[Stored entries]
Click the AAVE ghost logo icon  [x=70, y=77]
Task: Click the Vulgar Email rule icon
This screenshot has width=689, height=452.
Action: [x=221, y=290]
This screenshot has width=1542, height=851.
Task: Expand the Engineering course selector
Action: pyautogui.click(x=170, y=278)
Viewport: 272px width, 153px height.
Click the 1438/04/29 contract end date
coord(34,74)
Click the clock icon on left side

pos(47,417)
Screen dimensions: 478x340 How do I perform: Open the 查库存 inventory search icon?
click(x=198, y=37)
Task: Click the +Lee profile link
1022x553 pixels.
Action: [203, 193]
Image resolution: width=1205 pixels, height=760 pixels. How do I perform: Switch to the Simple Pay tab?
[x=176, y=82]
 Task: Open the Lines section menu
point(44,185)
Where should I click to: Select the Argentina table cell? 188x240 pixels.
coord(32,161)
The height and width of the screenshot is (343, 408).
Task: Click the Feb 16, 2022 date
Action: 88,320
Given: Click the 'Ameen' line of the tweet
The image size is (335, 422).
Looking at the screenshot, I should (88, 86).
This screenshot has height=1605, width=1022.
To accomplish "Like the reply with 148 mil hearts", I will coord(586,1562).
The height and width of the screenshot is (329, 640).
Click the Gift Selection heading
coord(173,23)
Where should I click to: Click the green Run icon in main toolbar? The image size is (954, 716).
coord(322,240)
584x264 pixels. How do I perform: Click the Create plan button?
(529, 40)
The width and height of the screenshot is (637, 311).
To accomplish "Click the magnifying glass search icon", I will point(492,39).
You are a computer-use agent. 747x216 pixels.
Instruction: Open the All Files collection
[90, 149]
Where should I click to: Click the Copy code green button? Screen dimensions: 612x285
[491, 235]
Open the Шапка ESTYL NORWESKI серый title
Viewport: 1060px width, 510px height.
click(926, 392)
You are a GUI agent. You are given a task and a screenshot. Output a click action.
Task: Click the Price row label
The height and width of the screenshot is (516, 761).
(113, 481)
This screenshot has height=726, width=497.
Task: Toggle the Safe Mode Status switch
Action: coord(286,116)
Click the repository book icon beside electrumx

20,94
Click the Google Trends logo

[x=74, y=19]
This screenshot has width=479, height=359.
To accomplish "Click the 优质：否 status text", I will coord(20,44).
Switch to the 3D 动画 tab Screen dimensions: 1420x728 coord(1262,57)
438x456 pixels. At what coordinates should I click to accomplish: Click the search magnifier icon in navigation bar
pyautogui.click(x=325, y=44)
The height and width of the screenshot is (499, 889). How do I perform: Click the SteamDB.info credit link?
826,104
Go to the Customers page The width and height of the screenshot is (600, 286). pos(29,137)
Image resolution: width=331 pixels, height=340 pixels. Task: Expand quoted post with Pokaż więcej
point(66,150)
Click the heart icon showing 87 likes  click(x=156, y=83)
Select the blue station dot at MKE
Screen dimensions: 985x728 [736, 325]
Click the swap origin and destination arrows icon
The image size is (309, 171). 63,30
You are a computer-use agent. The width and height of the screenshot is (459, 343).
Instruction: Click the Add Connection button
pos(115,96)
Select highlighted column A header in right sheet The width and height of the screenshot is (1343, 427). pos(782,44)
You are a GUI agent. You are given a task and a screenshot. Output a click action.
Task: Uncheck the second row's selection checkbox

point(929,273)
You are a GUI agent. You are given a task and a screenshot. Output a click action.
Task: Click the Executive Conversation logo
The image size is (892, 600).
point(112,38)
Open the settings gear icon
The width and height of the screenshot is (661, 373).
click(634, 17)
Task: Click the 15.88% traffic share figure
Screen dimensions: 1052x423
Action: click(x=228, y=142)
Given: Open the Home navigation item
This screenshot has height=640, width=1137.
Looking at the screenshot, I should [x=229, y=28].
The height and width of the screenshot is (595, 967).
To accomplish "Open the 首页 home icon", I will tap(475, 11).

What needs to be done:
Your task is to copy each line of the data above that holds "computer".

Task output:
You are a computer-use agent. 747x216 pixels.
You are a computer-use agent. The width and height of the screenshot is (459, 343).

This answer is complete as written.